**TASK DESCRIPTION:** Write out every line exactly as it appears, from the one containing "Where should I" down to the one containing "Looking at the screenshot, I should [79, 406].", with both of those included. Leave the pictures out of your copy.

-------- ENTRIES SUPPLIED --------

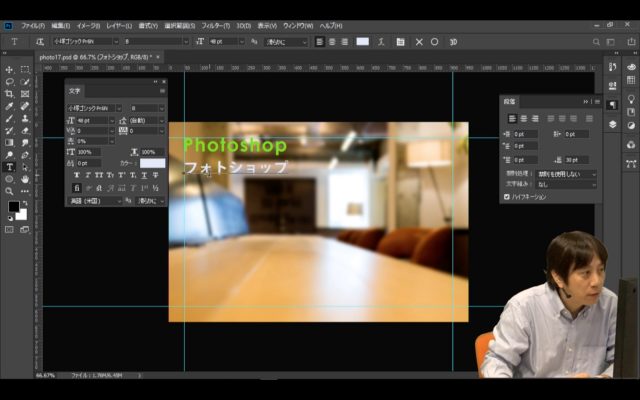Commit the current text edit in options bar
The height and width of the screenshot is (400, 640).
click(x=434, y=42)
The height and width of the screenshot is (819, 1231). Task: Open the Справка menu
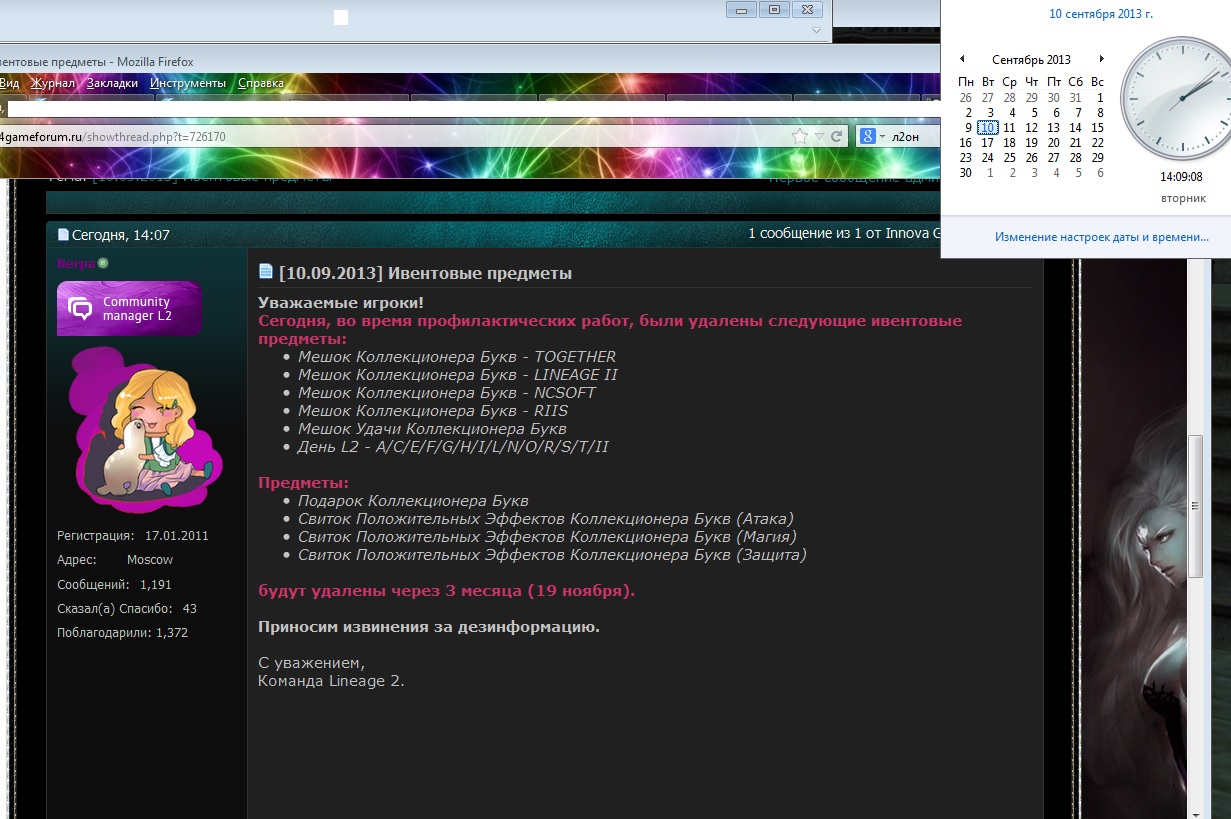(x=261, y=83)
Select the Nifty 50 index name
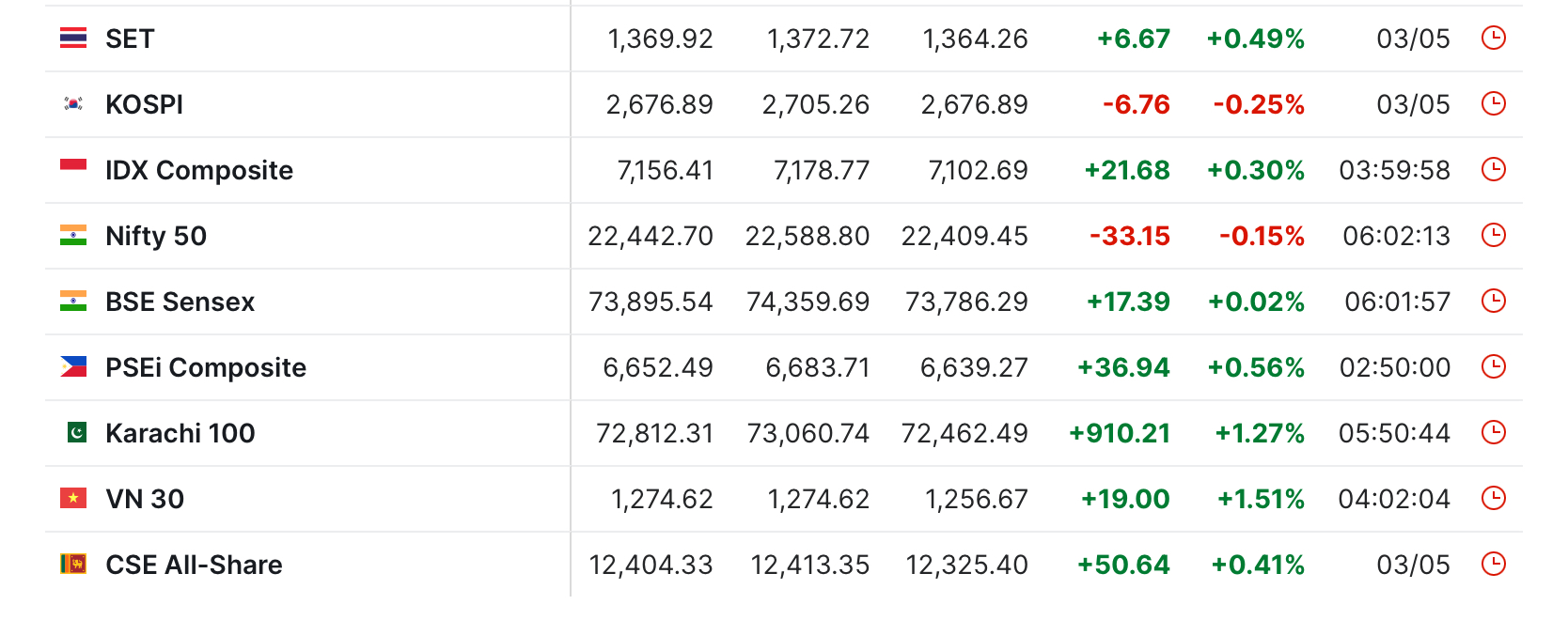 [x=156, y=236]
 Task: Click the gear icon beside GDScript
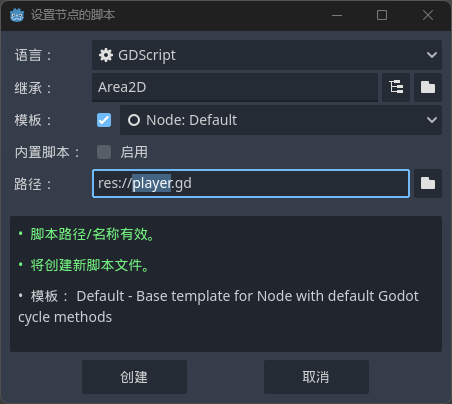click(106, 55)
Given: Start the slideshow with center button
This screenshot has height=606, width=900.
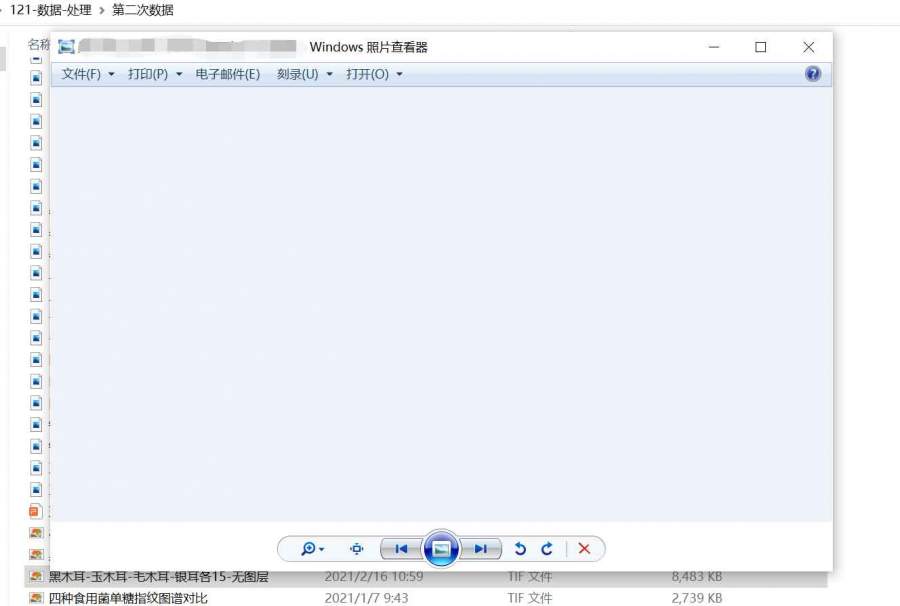Looking at the screenshot, I should click(441, 549).
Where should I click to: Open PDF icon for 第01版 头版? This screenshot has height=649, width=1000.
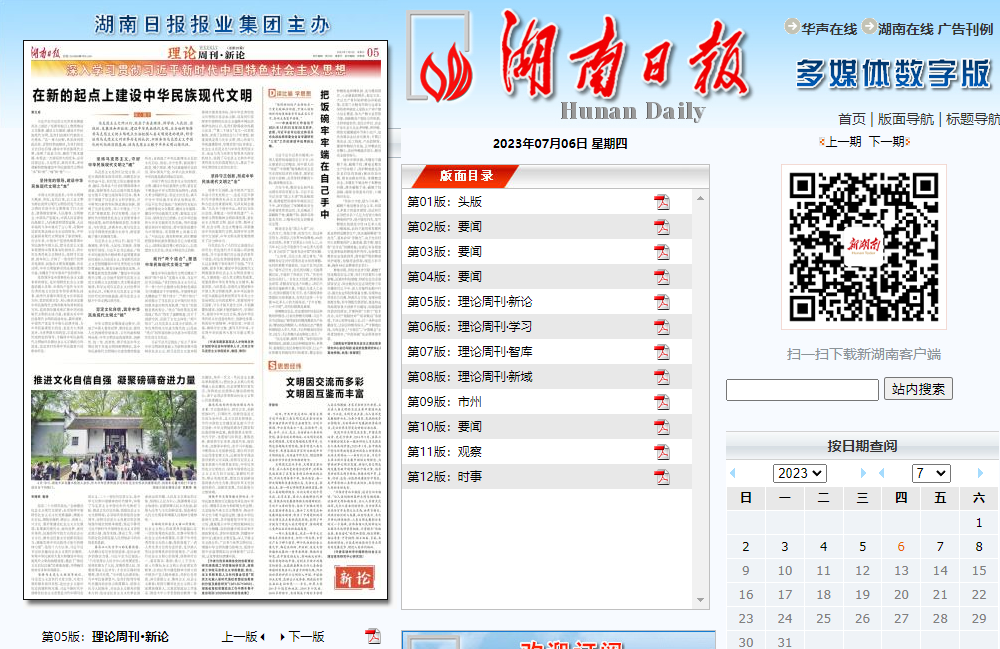[x=661, y=202]
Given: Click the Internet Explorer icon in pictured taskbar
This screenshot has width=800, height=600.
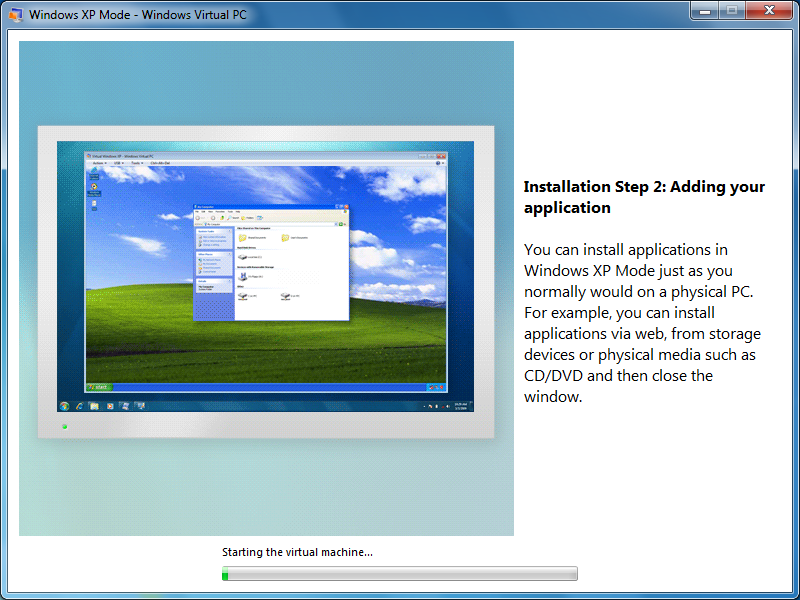Looking at the screenshot, I should [79, 406].
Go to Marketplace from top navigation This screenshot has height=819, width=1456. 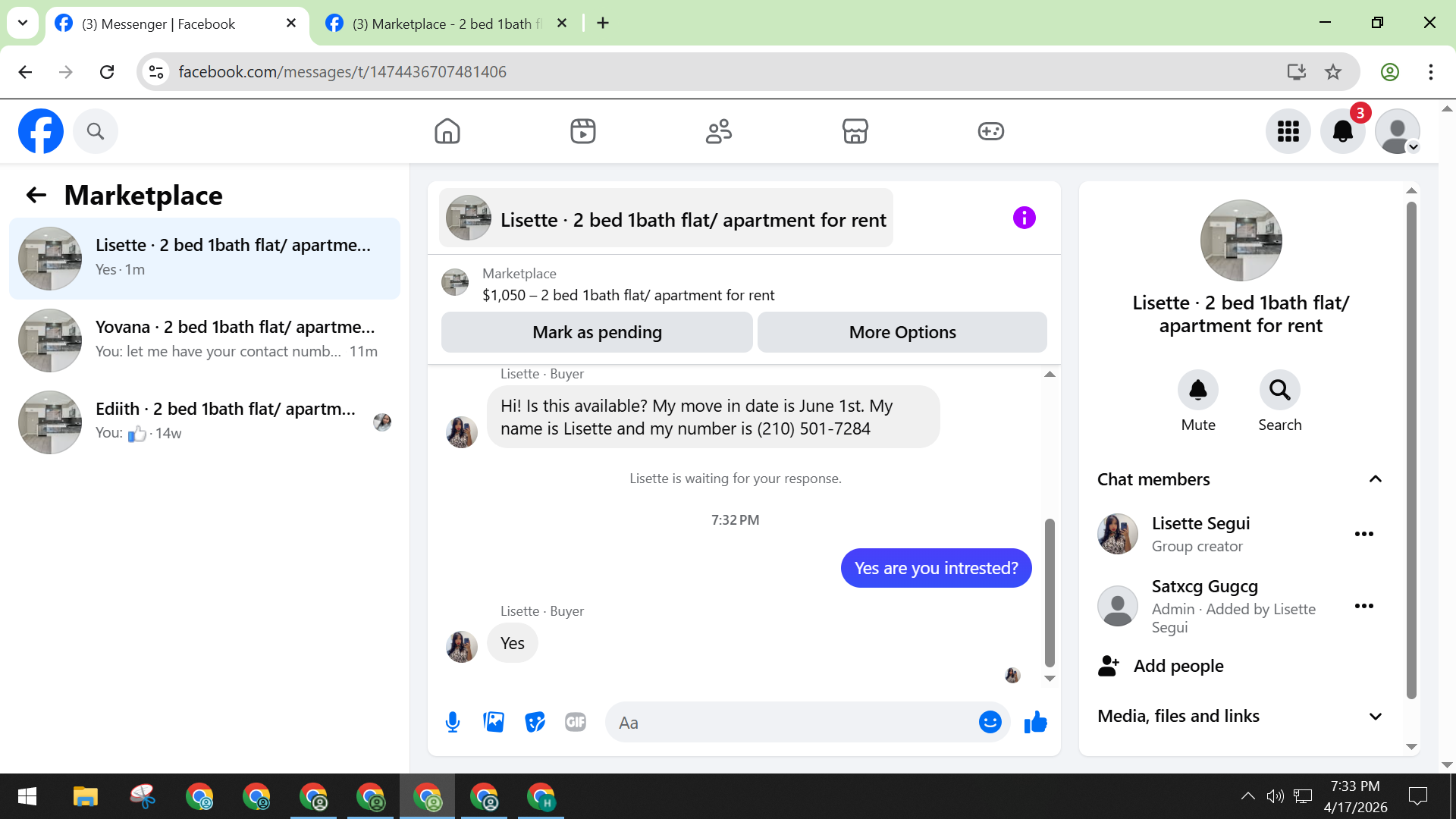coord(855,131)
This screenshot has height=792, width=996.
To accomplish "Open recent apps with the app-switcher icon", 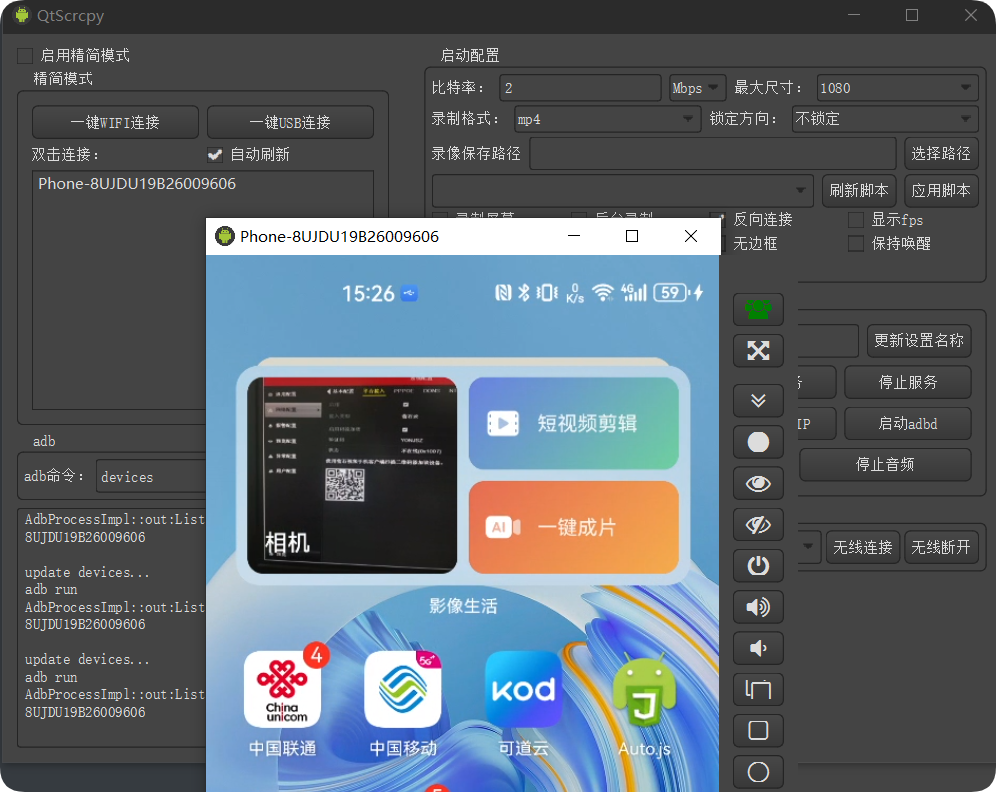I will 758,689.
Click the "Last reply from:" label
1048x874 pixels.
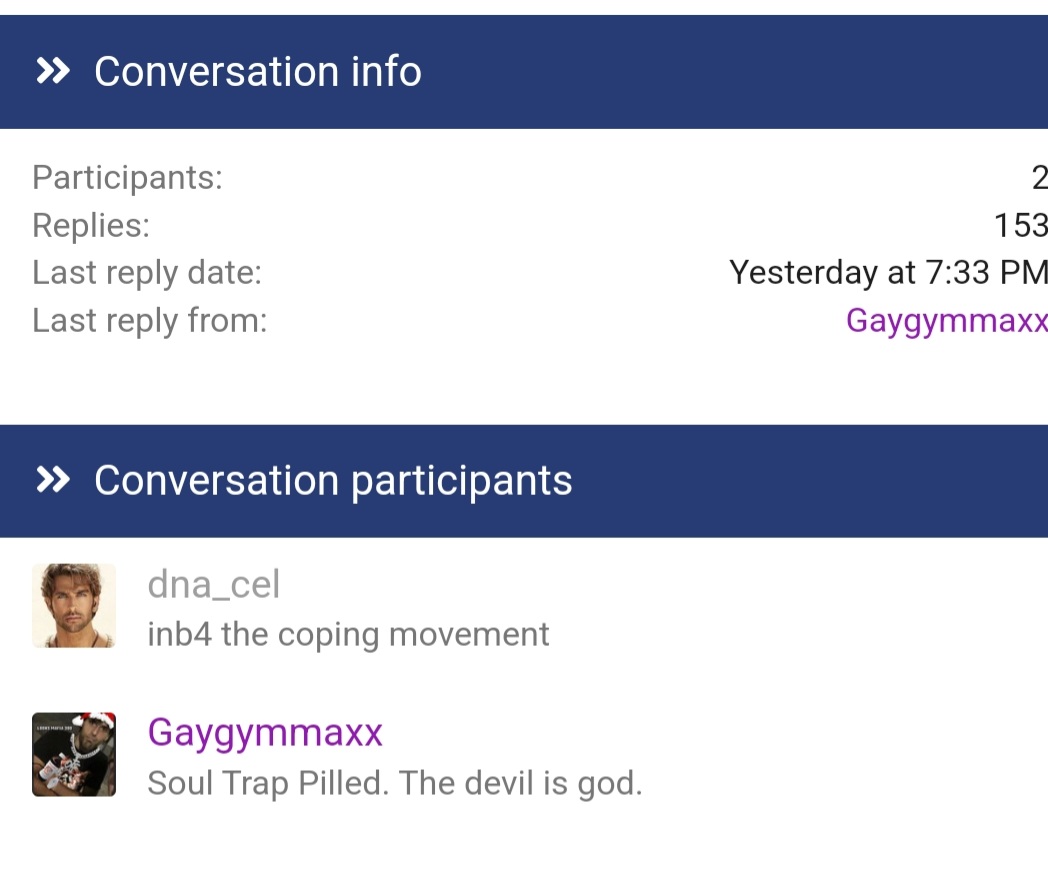click(x=150, y=320)
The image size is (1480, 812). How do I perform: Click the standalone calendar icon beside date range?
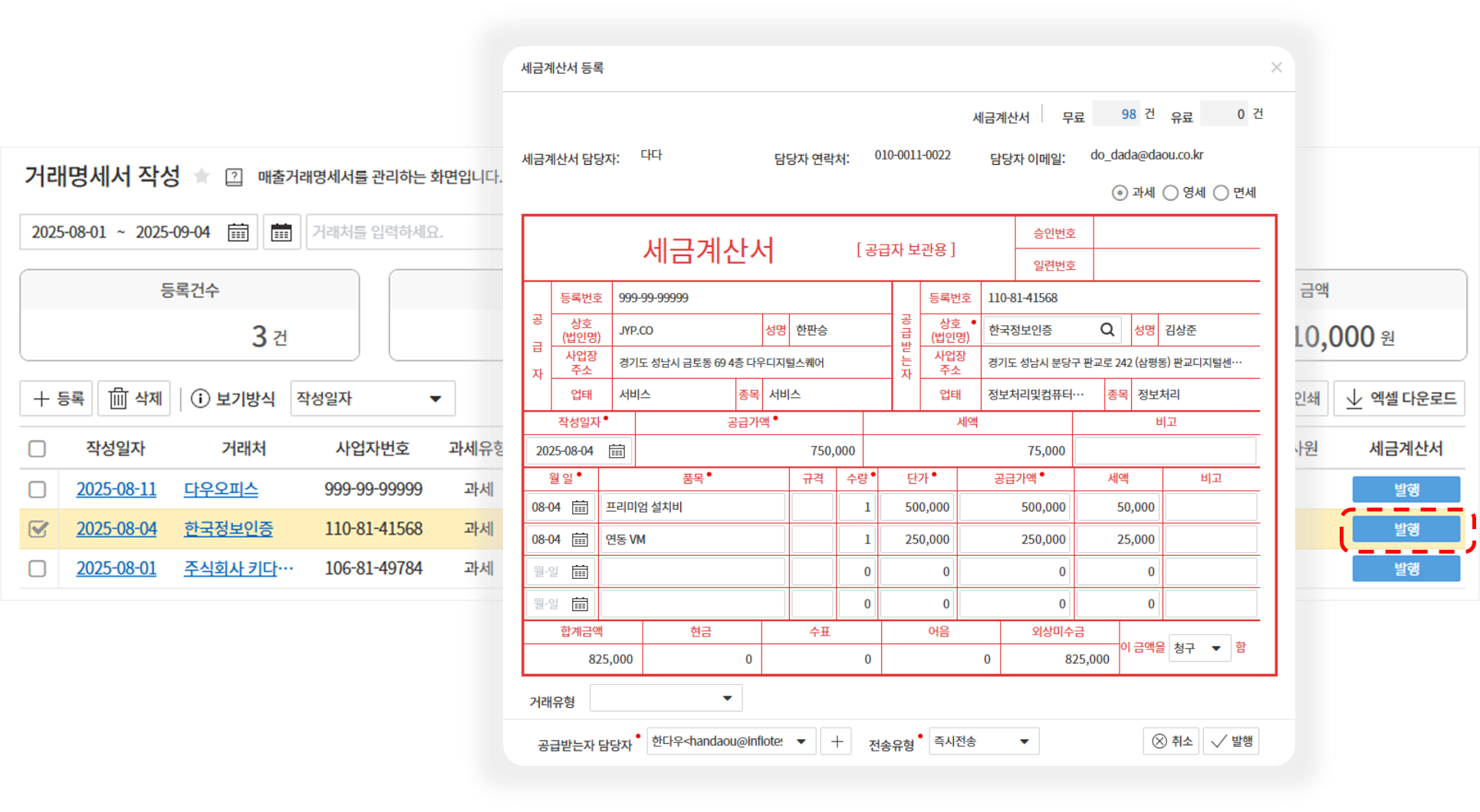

--------

**OUTPUT OF THE EXERCISE:**
Where should I click to: Open PDF icon for 第01版 头版? This screenshot has height=649, width=1000.
[x=661, y=202]
Given: Click the Internet Explorer icon in pictured taskbar
This screenshot has width=800, height=600.
Looking at the screenshot, I should [79, 406].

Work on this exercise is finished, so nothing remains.